KENDARI, BKK – Puluhan mahasiswa yang tergabung dalam Aliansi Mahasiswa Peduli Pilkada (AMPP) Sultra, Selasa (11/10) kemarin, menyegel Kantor Komisi Pemilihan Umum (KPU) Sultra serta melakukan aksi vandalisme dengan mencoret dinding dan jendela serta pintu kantor tersebut.

Penyegelan ini dilakukan massa sebagai buntut kekecewaan mereka lantaran tak ada satu komisioner pun yang datang menemui dan mendengarkan tuntutan mereka saat berunjuk rasa. Unjuk rasa itu sendiri berkaitan dengan tuntutan transparansi mengenai hasil tes narkotika para Bakal Pasangan Calon Kepala Daerah dari Kendari, Bombana dan Buton Tengah, di Badan Narkotika Nasional, Jakarta, beberapa waktu lalu.
Namun karena aksinya tidak diperhatikan oleh pihak KPU, mereka pun masuk ke dalam kantor dan mulai menyisir ruang-ruang kerja para komisioner. Saat melakukan penyisiran, mereka menemukan salah satu anggota komisioner KPU Sultra, Andi Sahibudin yang tengah berada di dalam ruangannya sementara duduk. Di situlah massa tersulut emosinya.
Mereka kemudian mencoba memaksa masuk ke ruangan Andi Sahibuddin. Beruntung, aparat kepolisian yang sedang bertugas menjaga KPU Sultra dengan sigap mengamankan situasi.
Massa pun mengajak Andi Sahibudin untuk menyaksikan proses penyegelan Kantor KPU Sultra. Penyegelan dilakukan dengan memaku pintu utama Kantor KPU Sultra. Tak hanya itu, mereka juga mencoret dinding serta kaca kantor tersebut. Sementara aparat kepolisian tampak tak bisa berbuat banyak mengatasi kemarahan massa mahasiswa ini.

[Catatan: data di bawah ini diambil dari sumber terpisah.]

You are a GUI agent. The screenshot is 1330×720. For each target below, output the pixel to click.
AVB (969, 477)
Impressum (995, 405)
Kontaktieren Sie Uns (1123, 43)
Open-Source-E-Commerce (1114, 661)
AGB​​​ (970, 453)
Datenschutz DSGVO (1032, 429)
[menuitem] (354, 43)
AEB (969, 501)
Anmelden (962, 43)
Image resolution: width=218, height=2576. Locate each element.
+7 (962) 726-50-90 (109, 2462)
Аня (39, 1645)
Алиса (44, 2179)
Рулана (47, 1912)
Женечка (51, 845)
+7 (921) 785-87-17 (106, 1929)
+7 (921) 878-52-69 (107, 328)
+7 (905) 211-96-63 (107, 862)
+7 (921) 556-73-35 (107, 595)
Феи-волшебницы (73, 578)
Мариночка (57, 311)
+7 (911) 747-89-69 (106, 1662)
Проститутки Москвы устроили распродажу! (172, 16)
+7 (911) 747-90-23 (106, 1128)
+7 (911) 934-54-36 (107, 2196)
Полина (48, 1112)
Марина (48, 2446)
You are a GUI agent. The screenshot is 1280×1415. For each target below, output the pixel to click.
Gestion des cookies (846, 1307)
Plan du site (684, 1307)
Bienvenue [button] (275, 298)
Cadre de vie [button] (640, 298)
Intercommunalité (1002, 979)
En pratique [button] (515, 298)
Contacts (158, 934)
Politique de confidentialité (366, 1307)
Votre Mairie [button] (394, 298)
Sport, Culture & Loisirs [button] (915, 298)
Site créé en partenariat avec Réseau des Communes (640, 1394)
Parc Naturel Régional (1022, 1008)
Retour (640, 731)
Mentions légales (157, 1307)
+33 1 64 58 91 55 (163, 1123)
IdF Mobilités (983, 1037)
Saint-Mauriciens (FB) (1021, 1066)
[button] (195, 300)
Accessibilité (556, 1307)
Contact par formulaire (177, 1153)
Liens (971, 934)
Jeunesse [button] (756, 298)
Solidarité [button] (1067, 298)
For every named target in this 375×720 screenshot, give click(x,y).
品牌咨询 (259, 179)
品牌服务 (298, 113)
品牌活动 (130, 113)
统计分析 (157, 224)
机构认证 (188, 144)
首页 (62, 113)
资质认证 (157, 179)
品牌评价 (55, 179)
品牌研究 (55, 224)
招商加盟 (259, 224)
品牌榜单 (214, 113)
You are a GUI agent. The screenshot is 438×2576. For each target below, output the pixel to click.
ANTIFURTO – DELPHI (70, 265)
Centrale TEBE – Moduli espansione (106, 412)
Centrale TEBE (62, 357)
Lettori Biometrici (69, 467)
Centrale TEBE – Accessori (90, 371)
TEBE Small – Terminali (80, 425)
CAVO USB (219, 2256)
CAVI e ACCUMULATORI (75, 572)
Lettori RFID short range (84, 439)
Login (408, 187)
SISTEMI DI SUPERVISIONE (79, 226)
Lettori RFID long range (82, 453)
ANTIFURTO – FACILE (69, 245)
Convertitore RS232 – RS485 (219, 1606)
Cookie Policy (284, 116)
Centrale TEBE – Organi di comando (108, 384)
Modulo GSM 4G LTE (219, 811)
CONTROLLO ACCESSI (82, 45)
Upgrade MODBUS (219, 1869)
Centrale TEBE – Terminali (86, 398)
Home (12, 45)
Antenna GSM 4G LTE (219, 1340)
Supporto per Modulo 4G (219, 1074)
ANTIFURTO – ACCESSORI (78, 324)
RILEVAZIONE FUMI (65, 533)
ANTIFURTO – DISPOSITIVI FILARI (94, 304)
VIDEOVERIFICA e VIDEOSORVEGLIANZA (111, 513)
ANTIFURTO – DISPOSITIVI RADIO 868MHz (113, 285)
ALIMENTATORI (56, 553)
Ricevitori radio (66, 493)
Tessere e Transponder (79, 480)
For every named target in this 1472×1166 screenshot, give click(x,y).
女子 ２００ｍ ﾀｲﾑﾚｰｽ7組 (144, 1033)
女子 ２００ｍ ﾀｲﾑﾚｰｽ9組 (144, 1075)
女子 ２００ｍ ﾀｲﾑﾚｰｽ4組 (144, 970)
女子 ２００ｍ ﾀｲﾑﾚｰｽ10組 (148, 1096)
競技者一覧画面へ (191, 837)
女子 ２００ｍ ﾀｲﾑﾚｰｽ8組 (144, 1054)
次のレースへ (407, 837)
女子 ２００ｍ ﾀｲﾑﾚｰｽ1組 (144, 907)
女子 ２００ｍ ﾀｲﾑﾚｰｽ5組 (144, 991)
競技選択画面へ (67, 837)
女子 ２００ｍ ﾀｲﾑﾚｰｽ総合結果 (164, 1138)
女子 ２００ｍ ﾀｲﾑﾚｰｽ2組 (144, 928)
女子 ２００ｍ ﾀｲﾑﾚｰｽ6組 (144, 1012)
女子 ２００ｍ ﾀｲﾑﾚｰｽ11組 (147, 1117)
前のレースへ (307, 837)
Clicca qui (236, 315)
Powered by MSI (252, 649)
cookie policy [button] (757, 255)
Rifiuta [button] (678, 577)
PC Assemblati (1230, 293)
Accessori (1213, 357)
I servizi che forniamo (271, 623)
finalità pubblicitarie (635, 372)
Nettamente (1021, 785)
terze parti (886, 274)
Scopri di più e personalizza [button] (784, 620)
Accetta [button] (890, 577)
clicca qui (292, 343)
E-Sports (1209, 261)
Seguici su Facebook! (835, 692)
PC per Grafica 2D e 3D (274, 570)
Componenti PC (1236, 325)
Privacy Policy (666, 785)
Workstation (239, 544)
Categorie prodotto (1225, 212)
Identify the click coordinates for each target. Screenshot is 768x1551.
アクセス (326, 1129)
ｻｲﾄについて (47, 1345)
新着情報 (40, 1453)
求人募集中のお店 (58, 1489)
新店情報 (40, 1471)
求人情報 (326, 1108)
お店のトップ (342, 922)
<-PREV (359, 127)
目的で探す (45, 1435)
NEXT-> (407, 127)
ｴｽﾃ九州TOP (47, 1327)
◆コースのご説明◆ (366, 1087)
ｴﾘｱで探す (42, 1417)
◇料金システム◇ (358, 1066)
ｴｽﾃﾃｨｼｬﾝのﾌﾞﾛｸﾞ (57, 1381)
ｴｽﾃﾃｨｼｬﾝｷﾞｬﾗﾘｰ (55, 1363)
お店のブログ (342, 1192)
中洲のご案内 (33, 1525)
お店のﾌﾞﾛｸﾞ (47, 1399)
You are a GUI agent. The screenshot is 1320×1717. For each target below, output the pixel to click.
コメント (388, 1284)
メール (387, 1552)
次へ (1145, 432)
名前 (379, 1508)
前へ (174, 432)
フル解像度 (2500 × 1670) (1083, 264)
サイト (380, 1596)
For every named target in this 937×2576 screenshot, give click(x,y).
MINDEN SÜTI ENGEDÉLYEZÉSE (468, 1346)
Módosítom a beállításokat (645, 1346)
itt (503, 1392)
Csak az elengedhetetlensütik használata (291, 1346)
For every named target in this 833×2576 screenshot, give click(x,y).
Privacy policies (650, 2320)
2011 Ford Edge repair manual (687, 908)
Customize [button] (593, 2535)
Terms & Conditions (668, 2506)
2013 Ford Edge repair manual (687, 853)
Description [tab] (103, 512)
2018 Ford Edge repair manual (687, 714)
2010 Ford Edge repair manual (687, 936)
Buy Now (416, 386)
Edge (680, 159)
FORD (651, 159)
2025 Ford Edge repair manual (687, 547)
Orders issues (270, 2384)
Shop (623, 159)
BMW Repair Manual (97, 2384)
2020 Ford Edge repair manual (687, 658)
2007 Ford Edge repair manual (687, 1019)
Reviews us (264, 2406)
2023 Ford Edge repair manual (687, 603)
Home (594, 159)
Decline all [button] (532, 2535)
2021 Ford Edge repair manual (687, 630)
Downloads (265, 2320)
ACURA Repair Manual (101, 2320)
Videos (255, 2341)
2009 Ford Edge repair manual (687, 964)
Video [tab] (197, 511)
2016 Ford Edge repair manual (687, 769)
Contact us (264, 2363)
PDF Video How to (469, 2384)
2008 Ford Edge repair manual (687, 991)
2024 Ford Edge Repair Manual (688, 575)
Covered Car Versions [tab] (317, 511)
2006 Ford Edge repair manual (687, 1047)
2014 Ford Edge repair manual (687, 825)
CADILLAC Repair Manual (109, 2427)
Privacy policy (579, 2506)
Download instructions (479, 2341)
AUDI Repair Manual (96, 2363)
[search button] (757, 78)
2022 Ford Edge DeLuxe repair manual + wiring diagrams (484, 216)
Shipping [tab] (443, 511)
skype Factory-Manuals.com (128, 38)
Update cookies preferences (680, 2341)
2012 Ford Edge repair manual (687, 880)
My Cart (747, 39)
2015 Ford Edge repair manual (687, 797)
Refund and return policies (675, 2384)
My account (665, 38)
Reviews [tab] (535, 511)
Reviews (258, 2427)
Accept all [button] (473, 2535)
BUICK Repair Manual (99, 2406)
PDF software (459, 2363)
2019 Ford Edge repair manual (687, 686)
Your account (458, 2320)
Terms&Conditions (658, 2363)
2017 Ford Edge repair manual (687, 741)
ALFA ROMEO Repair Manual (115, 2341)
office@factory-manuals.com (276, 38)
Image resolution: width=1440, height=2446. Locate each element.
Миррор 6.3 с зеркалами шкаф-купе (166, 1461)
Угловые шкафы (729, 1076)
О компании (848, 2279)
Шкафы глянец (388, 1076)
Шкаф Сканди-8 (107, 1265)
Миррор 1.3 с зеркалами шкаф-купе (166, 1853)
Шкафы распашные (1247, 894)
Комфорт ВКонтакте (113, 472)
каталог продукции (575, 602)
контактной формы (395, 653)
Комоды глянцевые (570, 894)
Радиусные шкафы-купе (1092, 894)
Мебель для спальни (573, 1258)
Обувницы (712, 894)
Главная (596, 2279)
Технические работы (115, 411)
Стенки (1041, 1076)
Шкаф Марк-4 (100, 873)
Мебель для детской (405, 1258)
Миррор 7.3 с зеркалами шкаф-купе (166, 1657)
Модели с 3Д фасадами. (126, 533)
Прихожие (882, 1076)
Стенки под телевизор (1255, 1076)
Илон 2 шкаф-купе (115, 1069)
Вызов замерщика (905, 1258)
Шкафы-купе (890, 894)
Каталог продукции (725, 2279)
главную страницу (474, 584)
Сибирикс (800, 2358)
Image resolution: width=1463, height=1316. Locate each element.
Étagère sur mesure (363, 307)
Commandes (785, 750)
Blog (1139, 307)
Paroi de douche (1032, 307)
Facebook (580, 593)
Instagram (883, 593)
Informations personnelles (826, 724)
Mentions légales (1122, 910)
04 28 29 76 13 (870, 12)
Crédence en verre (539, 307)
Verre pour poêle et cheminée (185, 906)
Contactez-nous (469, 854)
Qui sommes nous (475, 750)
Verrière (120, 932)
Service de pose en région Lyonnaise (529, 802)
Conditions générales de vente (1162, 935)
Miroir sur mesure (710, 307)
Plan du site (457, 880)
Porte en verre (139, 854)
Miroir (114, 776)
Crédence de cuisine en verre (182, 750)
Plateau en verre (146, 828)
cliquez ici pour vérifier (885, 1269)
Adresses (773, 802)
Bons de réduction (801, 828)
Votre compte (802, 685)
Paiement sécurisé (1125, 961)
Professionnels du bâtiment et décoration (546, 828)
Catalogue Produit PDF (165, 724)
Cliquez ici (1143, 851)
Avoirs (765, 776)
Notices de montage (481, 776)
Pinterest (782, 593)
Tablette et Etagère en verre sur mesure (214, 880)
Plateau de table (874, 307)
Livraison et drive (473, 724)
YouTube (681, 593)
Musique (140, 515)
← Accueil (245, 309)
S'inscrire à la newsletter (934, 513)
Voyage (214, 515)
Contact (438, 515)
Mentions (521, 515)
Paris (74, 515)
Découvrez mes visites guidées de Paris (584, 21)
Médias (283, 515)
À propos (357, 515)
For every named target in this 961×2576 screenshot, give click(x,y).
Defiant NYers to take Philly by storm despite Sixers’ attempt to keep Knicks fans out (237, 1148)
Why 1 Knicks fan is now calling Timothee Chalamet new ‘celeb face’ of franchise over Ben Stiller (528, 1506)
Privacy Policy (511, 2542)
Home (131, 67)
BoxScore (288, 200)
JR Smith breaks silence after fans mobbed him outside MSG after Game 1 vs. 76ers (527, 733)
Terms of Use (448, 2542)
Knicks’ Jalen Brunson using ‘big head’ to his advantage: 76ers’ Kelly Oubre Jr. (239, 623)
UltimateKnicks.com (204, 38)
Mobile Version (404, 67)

Koordinator Lapangan (Korlap), Muhammad Agus Safar menyatakan tidak percaya lagi dengan KPU Sultra. Penyebabnya, hasil tes narkotika terhadap 11 Bapaslon dari Bombana, Kendari dan Buton Selatan tak pernah mereka ketahui hasilnya.
Padahal menurut mereka, diulangnya tes narkoba pada tiga kabupaten ini karena ada calon yang terindikasi sebagai pemakai narkoba.
“Kami menduga dari tiga daerah itu ada paslon yang berpotensi pengguna aktif narkoba,” teriak Agus dalam orasinya di depan Kantor KPU Sultra.
Dia melanjutkan, narkoba sudah beredar secara luas di Sultra dan karena itu tidak menutup kemungkinan ada calon kepala daerah yang mengkonsumsi narkoba. Harusnya, KPU belajar dari kasus lolosnya Bupati Ogan Ilir, Ahmad Wazir Noviadi dalam tes bebas narkoba saat Pilkada, namun akhirnya ketangkap oleh BNN.
“Dengan ditemukannya Bupati Ogan Ilir merupakan pengguna barang haram tersebut sehingga pihak BNN langsung diintruksikan oleh Presiden RI, Joko Widodo untuk melakukan tes narkoba terhadap tiap-tiap pasangan calon kepala daerah agar tidak terjadi lagi kasus yang sama. Tetapi lagi-lagi pihak KPU Sultra sama sekali tidak mau melakukan pengumuman secara terbuka kepada publik atas hasil tes narkoba kepada 11 pasangan calon kemarin,” katanya.
Dihubungi terpisah, Ketua KPU Sultra, Hidayatullah mengaku sangat kesal dengan tindakan massa yang menyegel Kantor KPU Sultra. Menurut lelaki yang akrab disapa Dayat ini, aksi massa itu salah alamat.
“Yang perlu diketahui, kami dari pihak KPU Sultra sama sekali tidak memegang data hasil tes narkoba. Karena yang memegang hasil tes itu adalah dokter yang langsung diserahkan oleh masing-masing KPU tiap-tiap kabupaten/kota. Massa aksi itu perlu diajar etika dan belajar kritis pada tempatnya,” jelasnya.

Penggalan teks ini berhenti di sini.